JARS v39n1 - Barking Up the Right Tree
Barking Up the
Right
Tree
Forrest Bump, M.D., Forest Grove, OR
If a plant is to compete successfully for a favored place in our landscape it must exhibit one or more of the following qualities:
1) Beautiful flowers: This is the sole reason for growing roses.
2) Attractive fruits: This trait has kept anti-social holly in our gardens and in our culture for millennia.
3) Evergreen leaves: The main merit of English laurel lies in its tough evergreen leaves.
4) Autumn or winter color: This feature found in a variety of plants is a potent stimulus to flagging spirits in the garden and sagging sales in the nursery yard.
5) Interesting limb structure: This feature adds a variety of trees and shrubs to the list of available landscape material. The contorted filbert, Corylus avellena contorta , is an example.
6) Distinctive bark: Flowers come and go, and leaves may peter-out you know - but bark goes on forever! Summer, fall, winter and spring ornamental bark is an ever ready optic feast for the gardening gourmet.
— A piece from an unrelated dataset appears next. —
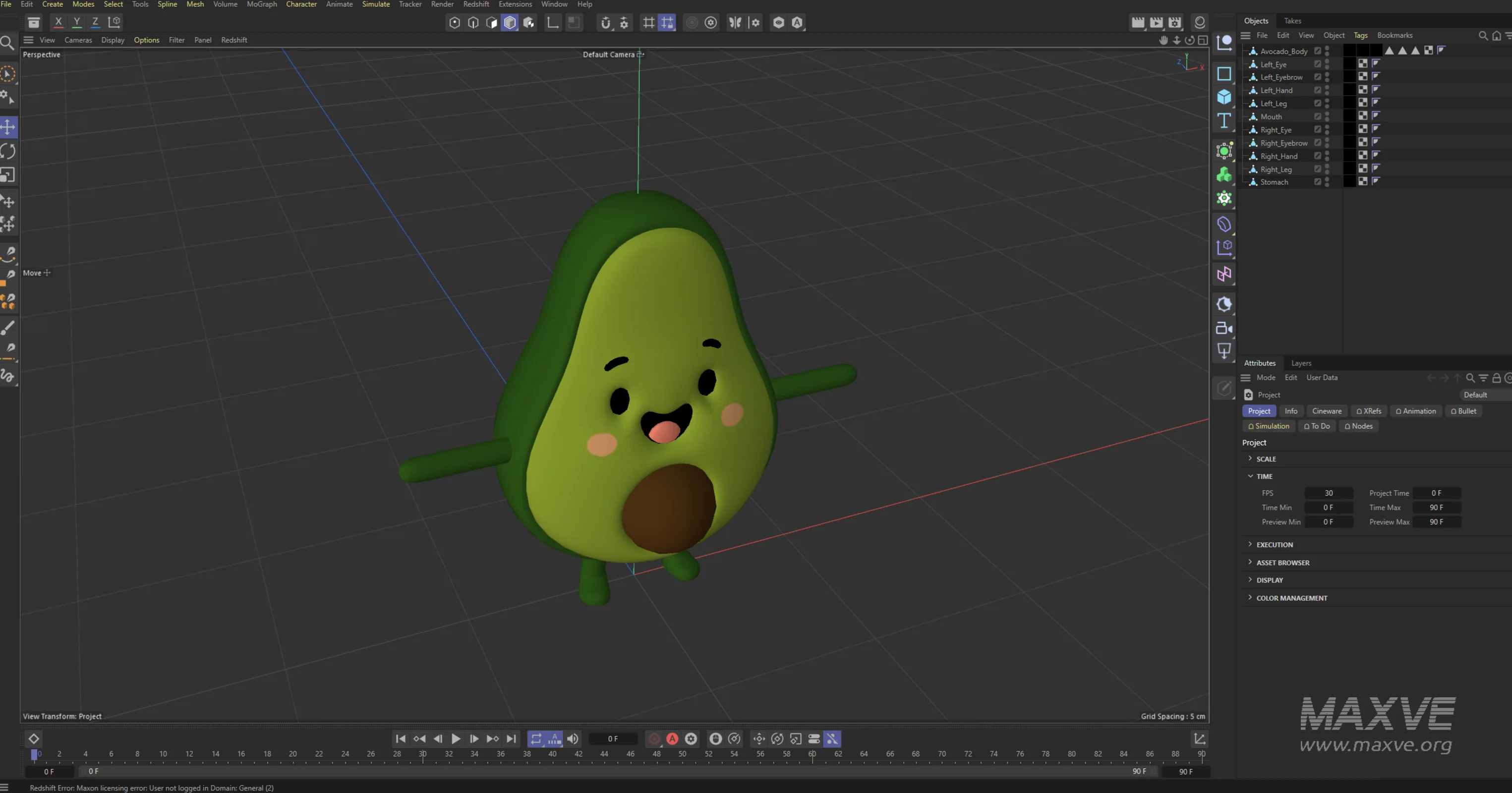Add a Camera object icon
1512x793 pixels.
(1224, 328)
A list of the visual goodies should always include Betula sp. albosinensis , ermanii and jacquemonti ; Stewartia pseudo-camellia ; Prunus serrula and Pinus bungeana .
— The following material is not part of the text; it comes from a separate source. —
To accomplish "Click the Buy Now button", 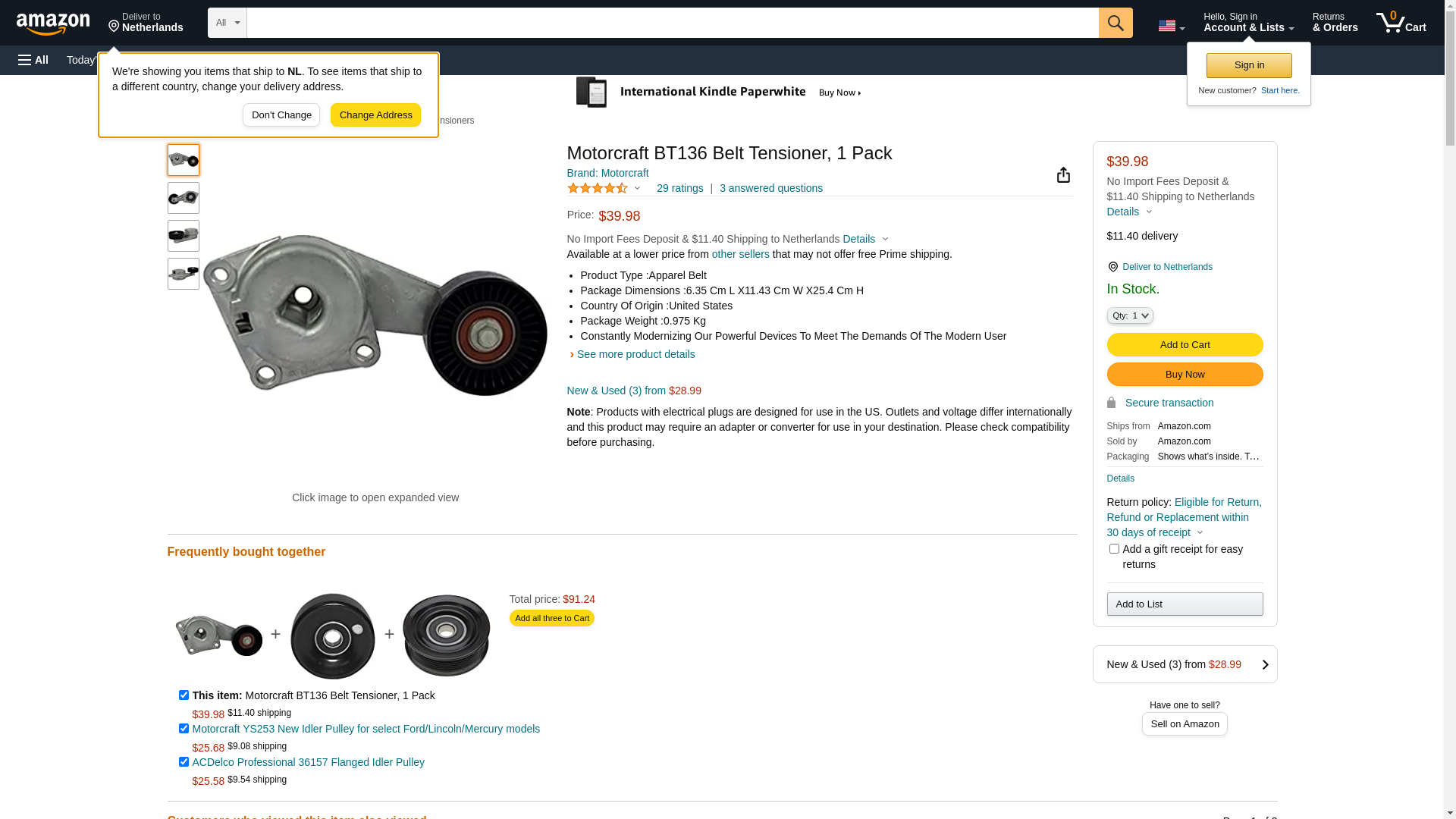I will click(x=1184, y=375).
Less likely to appear in a compendium of plants with ornamental bark, but just as deserving, are certain rhododendron species. These present us with fawn to red-brown, smooth, peeling bark, as some say, of utmost beauty. In every case the flowers of this group easily shame the inflorescence of the 'Cunningham's White' and the uncertain color of 'Pink Pearl'.
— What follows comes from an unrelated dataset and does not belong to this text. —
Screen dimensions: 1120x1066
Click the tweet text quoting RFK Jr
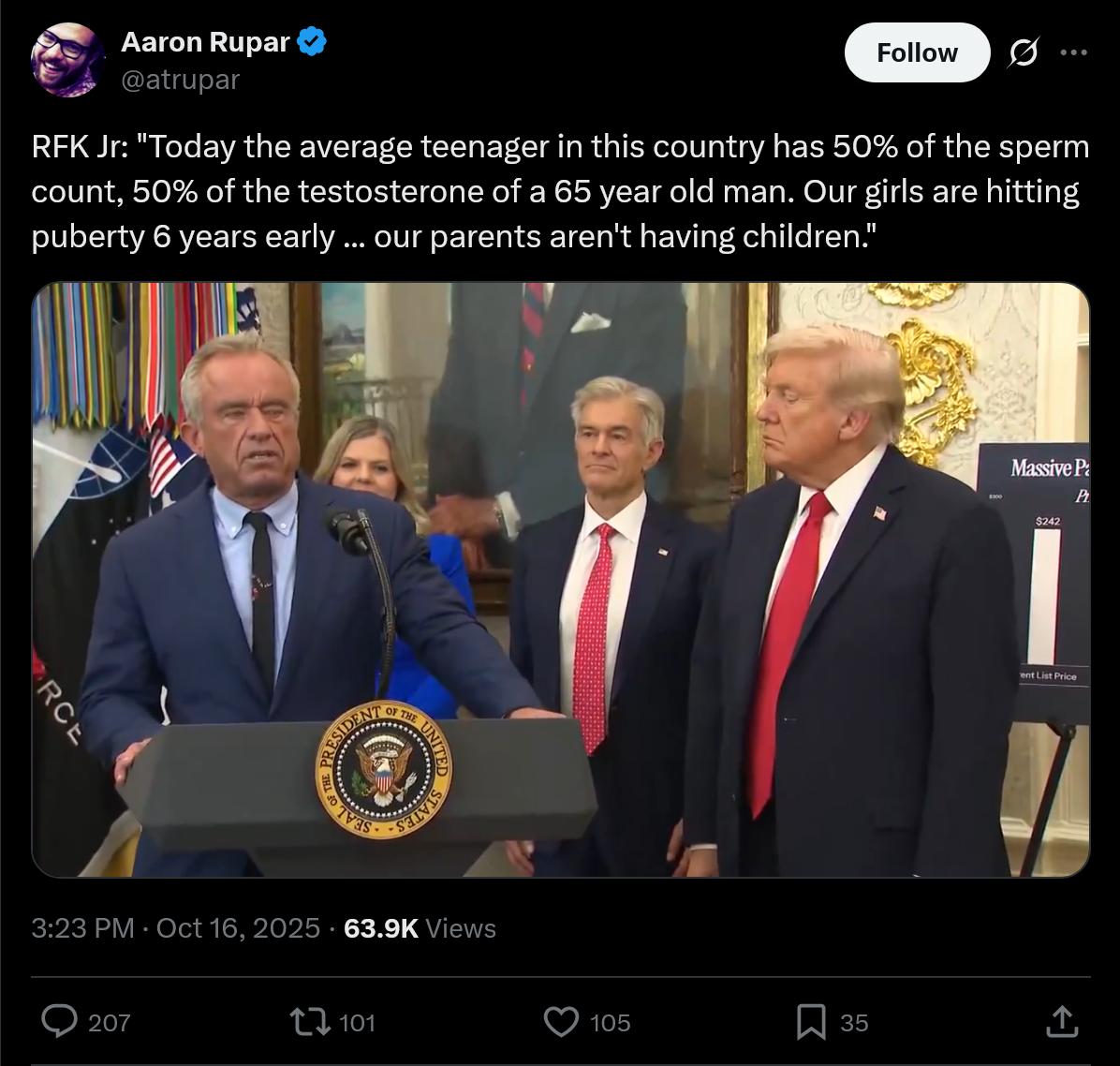[x=561, y=191]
The Sikkim Himalaya gives us R. barbatum , intensely red in flower, unusual of leaf and adorned with a smooth peeling red-brown bark not unlike that of a manzanita.
Also from Sikkim are R. thomsonii and R. falconeri with fawn colored bark and gorgeous flowers, red in the former and cream in the latter. Related to R. thomsonii and in the same subsection is R. cyanocarpum with cream flushed pink flowers and a creamy smooth epidermis.
Perhaps the gem of them all is R. hodgsonii with opulent flowers, usually pink but sometimes deep red, large textured leaves, and limbs furnished with a velvety reddish bark - a combination rarely matched in the plant world. Note: A word of caution concerning smooth barked rhododendrons; adventitious sprouting is unlikely if these plants are pruned deeply into old wood.
There are others with ornamental bark that deserve mention. All deserve more widespread use in our gardens.
Point of Pride : With reference to the above listing of plant properties, local pride demands mention of two frequently overlooked natives whose accumulated qualities make them as rare as dew on the desert. Mahonia aquifolium (Oregon Grape) is an evergreen with showy flower yellow flowers in spring, clusters of powder-blue berries in fall and maroon coloration throughout the winter months giving this wildling a tetrad of merits that is exceeded in points only by its compatriot, Arctostaphylos columbiana . (manzanita). In this shrub we have unchanging evergreen leaves, clustered pinkish-white flowers in spring, rust-red berries in autumn, and striking smooth, red-brown bark on twisting, sinuous limbs presenting us with no less than five reasons for having this Oregon ornamental in a landscape scheme. TRY THEM!